Re: postgress 8.1.4 deadlocking??

From: Rafal Pietrak <rafal(at)zorro(dot)isa-geek(dot)com>
To: Casey Duncan <casey(at)pandora(dot)com>
Cc: pgsql-general(at)postgresql(dot)org
Subject: Re: postgress 8.1.4 deadlocking??
Date: 2006-09-27 20:00:13
Message-ID: 1159387214.11244.202.camel@zorro.isa-geek.com
Views: Raw Message | Whole Thread | Download mbox | Resend email
Thread:
Lists: pgsql-general

Ups, missed the list recepient itself.

Thenx Duncan for the analysis.

This happend again, so I'm able to peek at the details you've pointed
out.

On Wed, 2006-09-27 at 09:33 -0700, Casey Duncan wrote:
> Sounds like it was blocked (unsure by what). You can use pg_locks to
> check that.

That view currently contais 240 entries .... source of blocking. Now I
have to dig the ultimate reason why those locks end up there (and are
not being cleand). Any ideas?

Whould those locks go away by themselves .... in time?

> What was consuming all the CPU? I assume from what you wrote
> previously that it is a postgres backend. If so, what was it doing?

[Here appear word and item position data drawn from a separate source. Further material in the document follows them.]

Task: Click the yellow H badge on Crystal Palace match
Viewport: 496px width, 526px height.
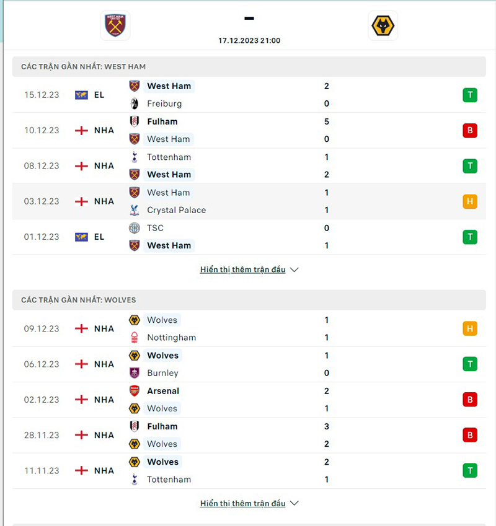Action: point(469,201)
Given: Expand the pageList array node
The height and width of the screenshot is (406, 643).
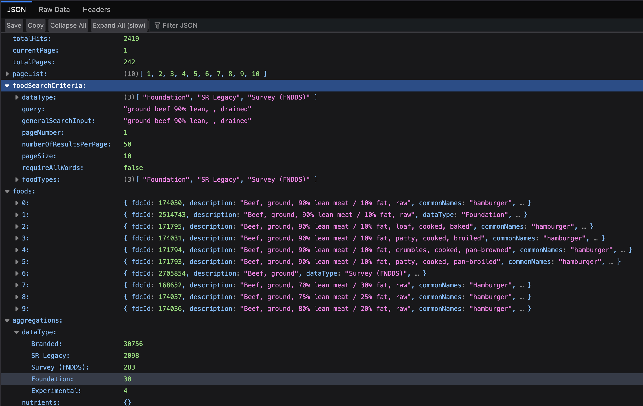Looking at the screenshot, I should coord(7,74).
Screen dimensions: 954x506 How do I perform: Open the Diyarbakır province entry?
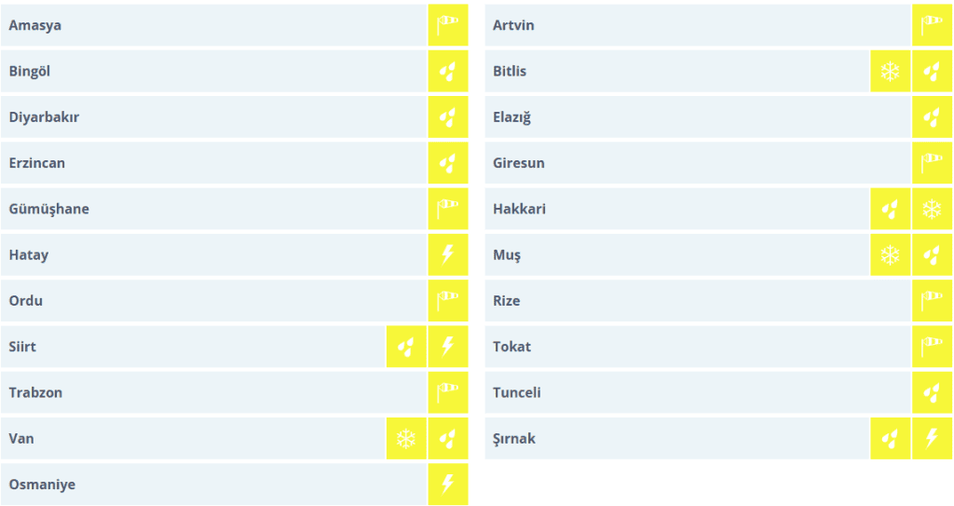(x=44, y=117)
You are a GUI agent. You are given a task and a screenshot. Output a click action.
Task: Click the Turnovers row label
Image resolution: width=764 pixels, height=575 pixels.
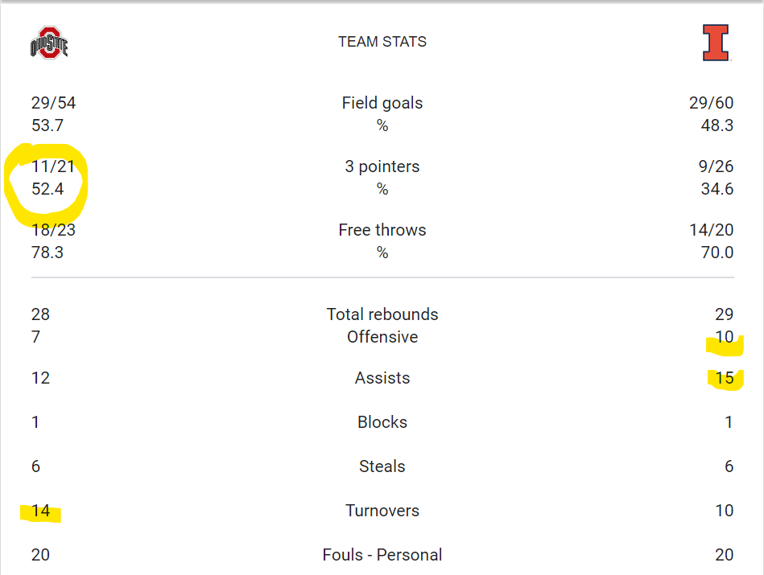click(382, 511)
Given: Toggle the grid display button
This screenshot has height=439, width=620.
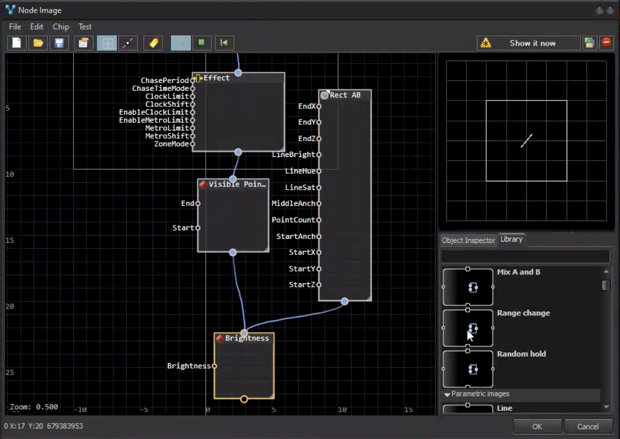Looking at the screenshot, I should tap(107, 43).
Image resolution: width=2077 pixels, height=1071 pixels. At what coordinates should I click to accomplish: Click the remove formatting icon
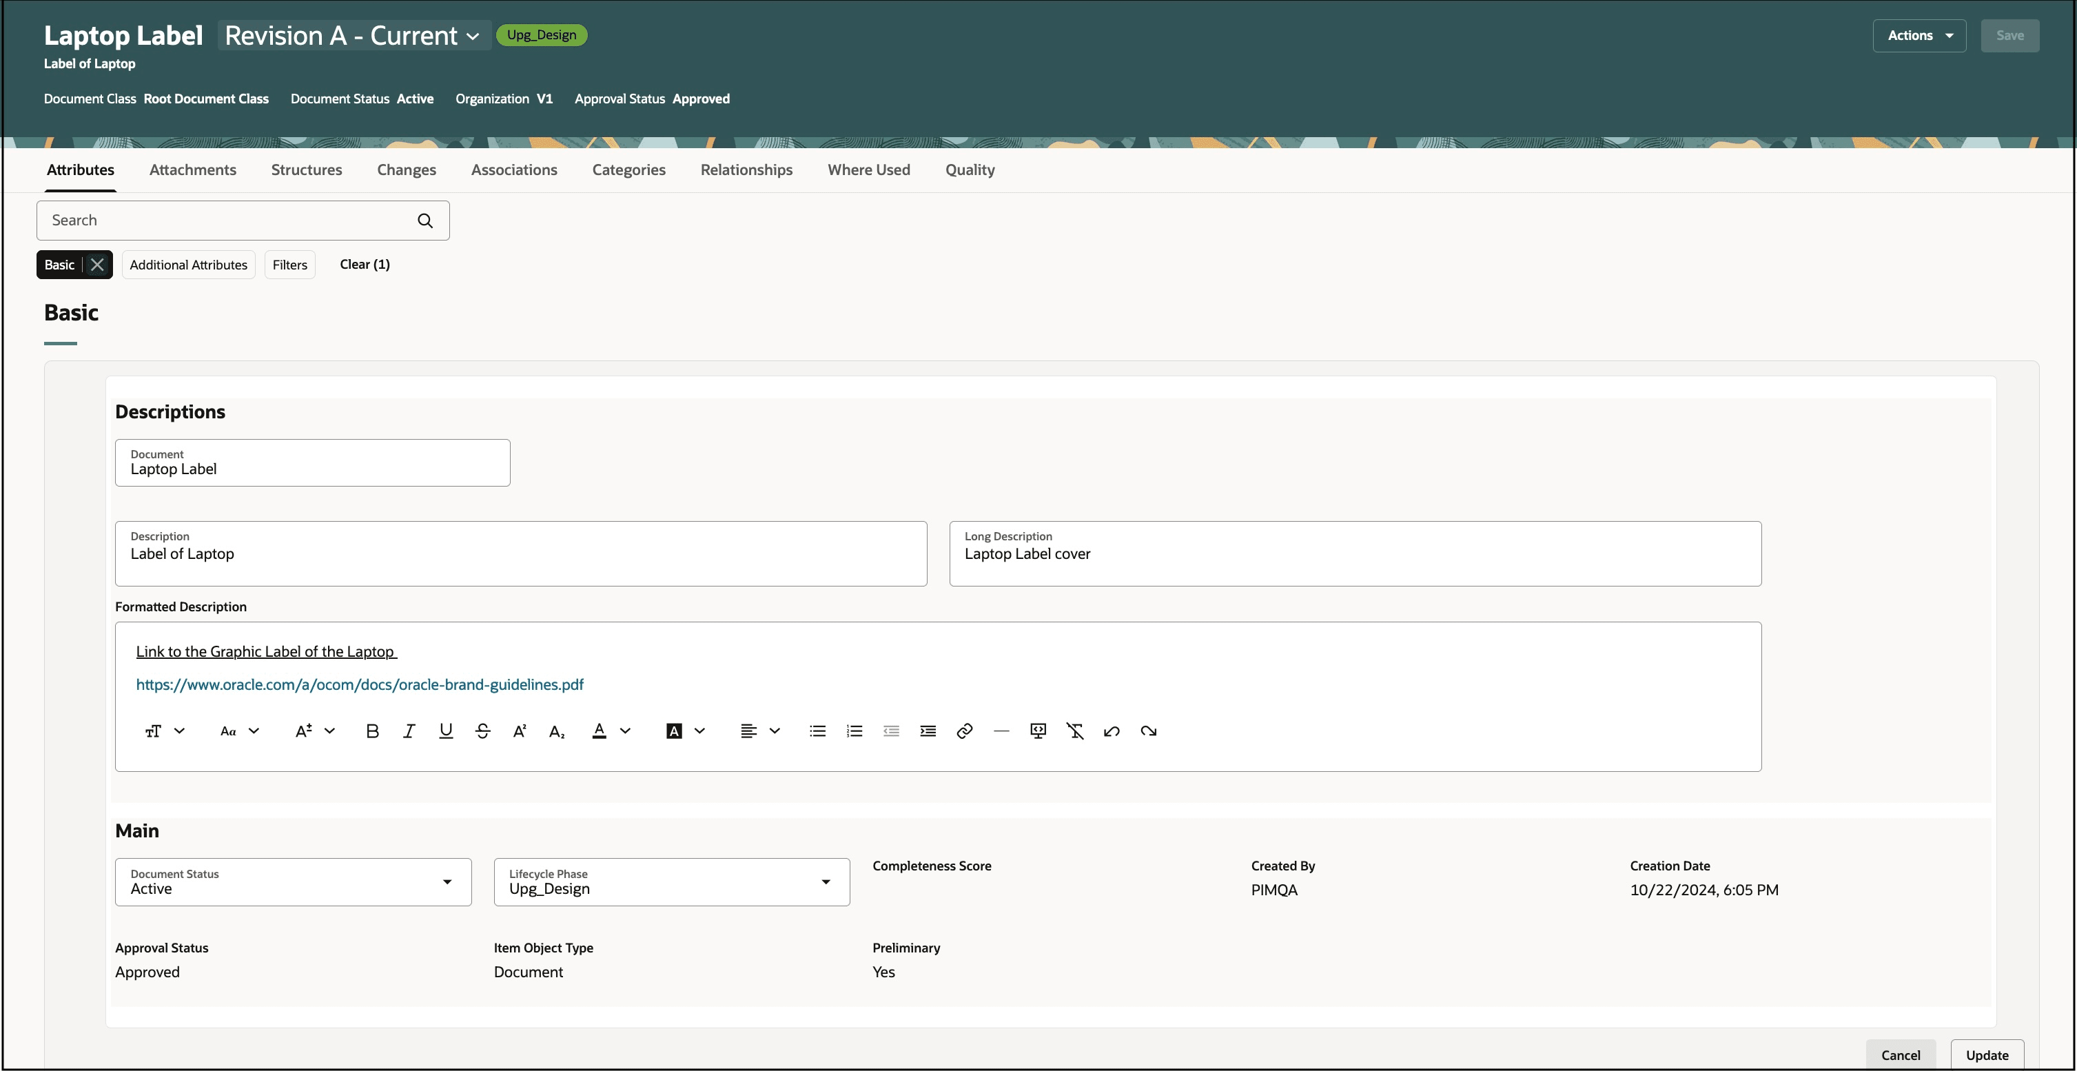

----------------ps output (just one backend)------------
postgres 4759 0.0 2.0 19368 5292 ? S 21:02 0:00
postgres: czyn_738773 czyn 127.0.0.1(55431) UPDATE waiting
-------------------------------------------------------

"czyn" is the name of the database, "czyn_738773" is database username.
IP address is localhost, since the database purpose is web serbvice
back-end.

Still, I'm not sure what that UPDATE counld that be.

> You can use ps, the pg_stat_activity view and strace to figure that out.

------------- exerpt from pg_stat_activity-----------------
17660 | czyn | 4759 | 19541 | czyn_738773 | <command string not
enabled> | | 2006-09-27 21:02:05.914728+02 | 127.0.0.1 |
55431
(18 rows)
------------------------------------------

But this is not very meaningfull to me.

> > ...another postgress-process restart, and another VACCUM ANALYSE, this
> > one completes in 3-5 secs. Now "ALTER GROUP ..." goes OK. And
> > everything
> > seams working.
>
> Was something else using the database previously? Was something else
> different this time than the last?

No. My impression was (naive, I know), that not all things were
correctly cleand-up on the first restart. Now I think, that on the
second go I was just a little bit more lucky - www service was calm for
a little longer. That was anough for VACUUM to complete.

Still, throuble started later.

> How big is the data on disk? Is it possible that you have queries

close to nothing: c.a. 200MiB

> problem (hardware, os, fs). When you saw this happen did you happen
> to check if it was user or system cpu usage? I had a corrupt

It's the user CPU time.

As it currently looks like some unknown UPDATE causes the trouble, how
can I identify what it is?
1. the database is not very sophisticated, apart from what I've
mentioned earlier, it does have just a few stored procedures in pgsql -
nothing fancy. And there is no triggers just specialized views (although
quite a lot of referencial integrity constrains).
2. machine is 'from the old days': 450MHz CPU
3. the system is currently under 'available-for-public' condition, so
there may be 'waves' (peeks) of activity.
4. when the system was tested in-lab (small number of users - no risk /
not-tested for havier load behavior), I haven't noticed this 'blocking'.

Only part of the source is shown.